MATERIAL FOR THIS EXERCISE:
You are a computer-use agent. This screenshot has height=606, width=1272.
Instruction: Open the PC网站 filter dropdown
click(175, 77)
* * *
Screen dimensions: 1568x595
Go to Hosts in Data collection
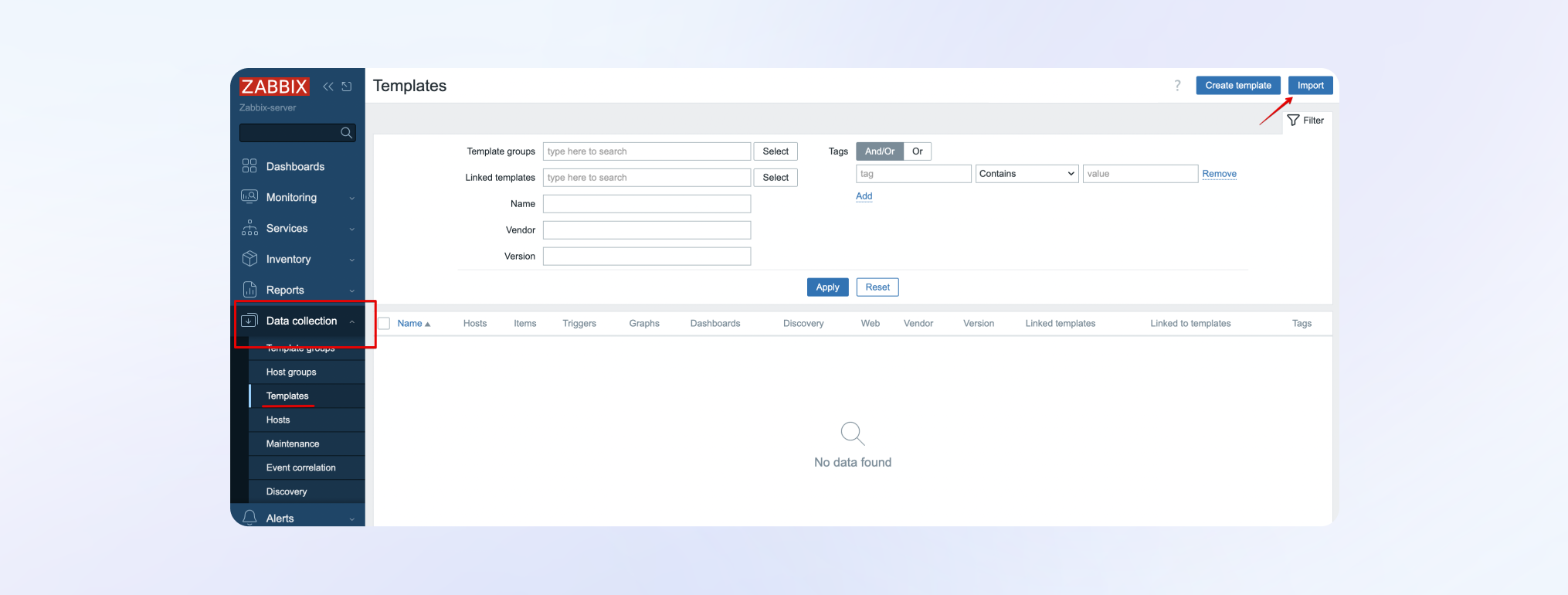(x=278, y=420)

EXERCISE PROMPT: Extract every line of the material above that contains the string "computer", copying each such line in full.

TASK OUTPUT:
You are a computer-use agent. This screenshot has height=606, width=1272.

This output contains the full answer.